# Start of RECORDS PROVIDED

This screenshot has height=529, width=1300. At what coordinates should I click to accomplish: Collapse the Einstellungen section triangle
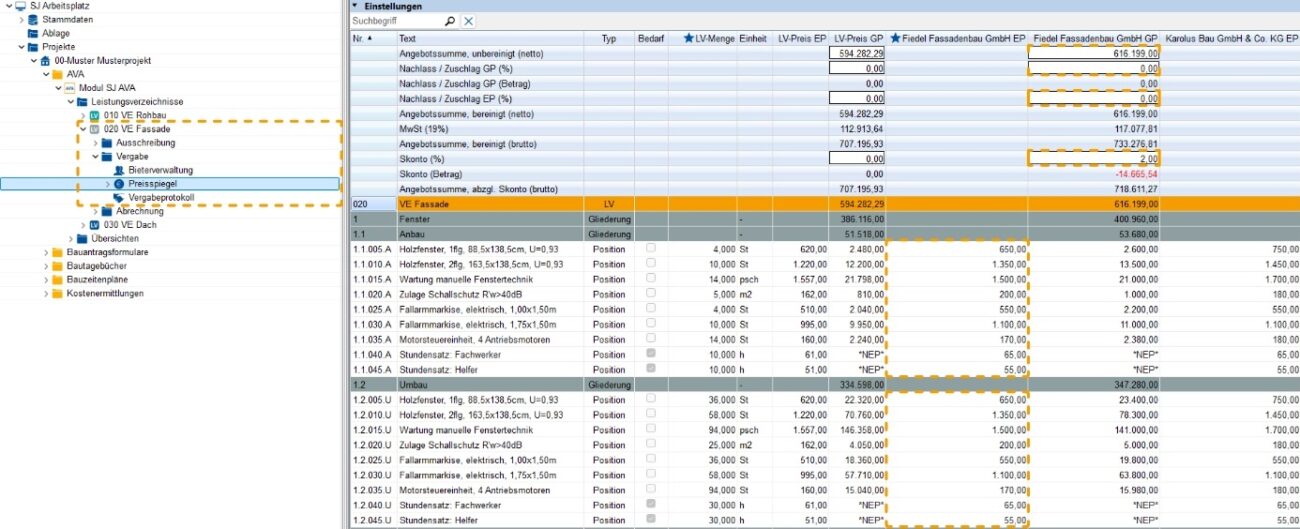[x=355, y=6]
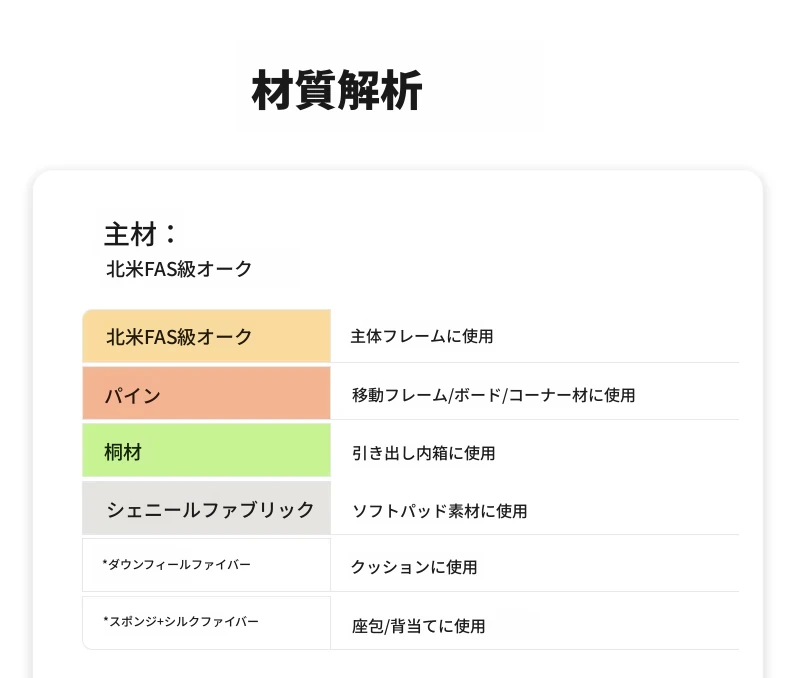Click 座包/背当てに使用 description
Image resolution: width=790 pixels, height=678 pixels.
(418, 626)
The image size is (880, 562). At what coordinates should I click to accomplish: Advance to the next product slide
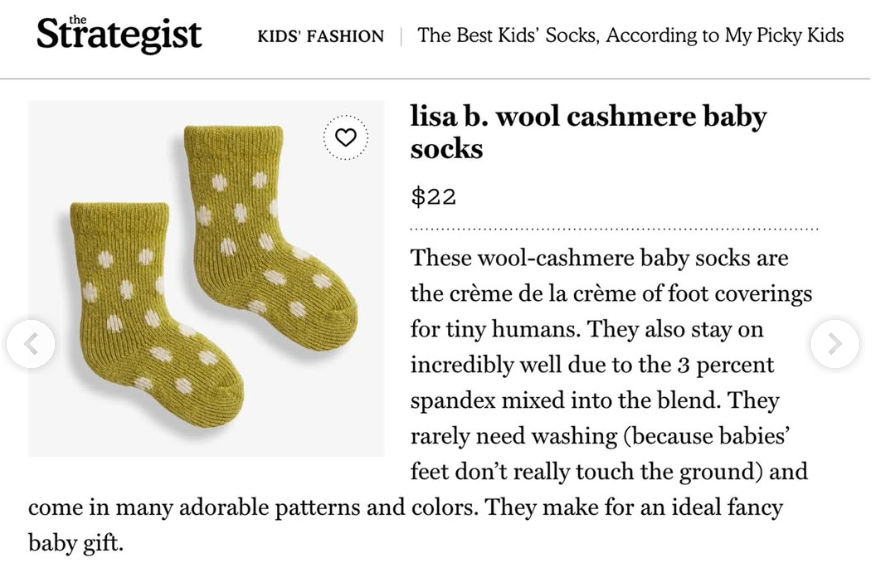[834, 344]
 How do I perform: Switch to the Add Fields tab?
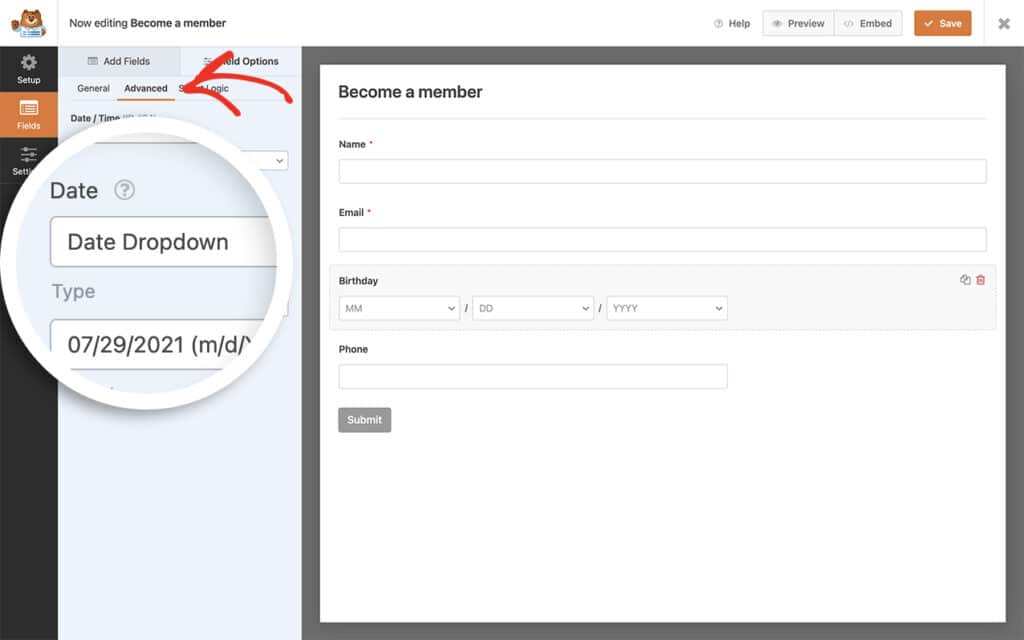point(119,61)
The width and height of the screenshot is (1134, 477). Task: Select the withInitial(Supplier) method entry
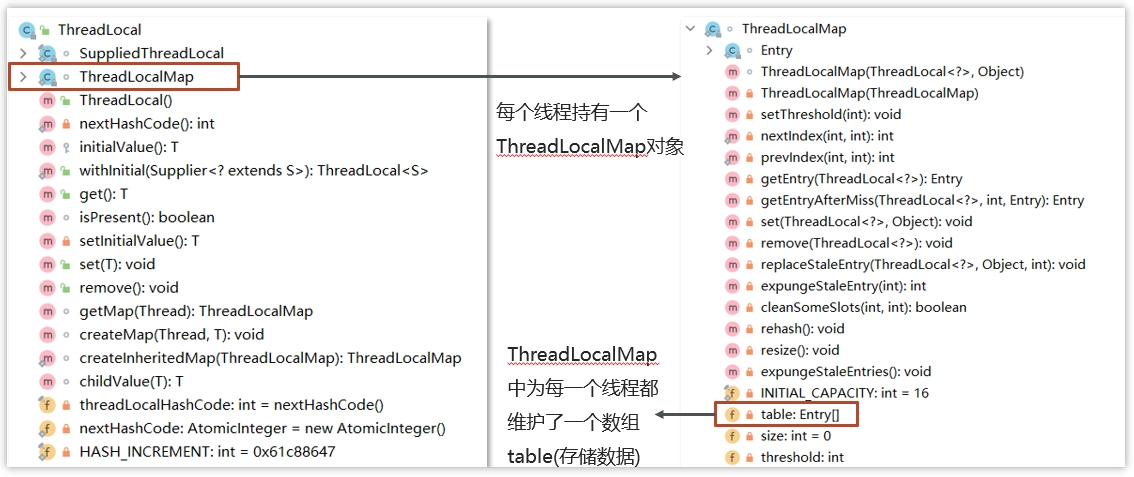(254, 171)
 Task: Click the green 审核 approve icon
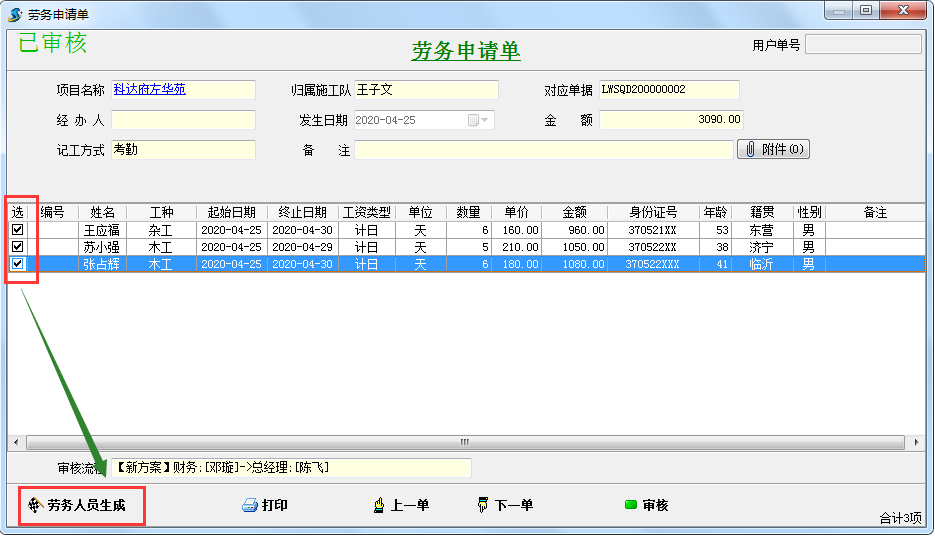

# End of RECORDS PROVIDED

DIRECTIONS FOR THIS TASK
Convert every line of the material above into a JSON list of strings, one string per line, skipping any blank lines. Omit the pictures from your answer.

ANSWER
[
  "This screenshot has height=529, width=1300. At what coordinates should I click to accomplish: Collapse the Einstellungen section triangle",
  "[x=355, y=6]",
  "Click 座包/背当てに使用 description",
  "Image resolution: width=790 pixels, height=678 pixels.",
  "(418, 626)",
  "The image size is (880, 562). At what coordinates should I click to accomplish: Advance to the next product slide",
  "[834, 344]",
  " How do I perform: Switch to the Add Fields tab?",
  "point(119,61)",
  "The width and height of the screenshot is (1134, 477). Task: Select the withInitial(Supplier) method entry",
  "(254, 171)",
  " Task: Click the green 审核 approve icon"
]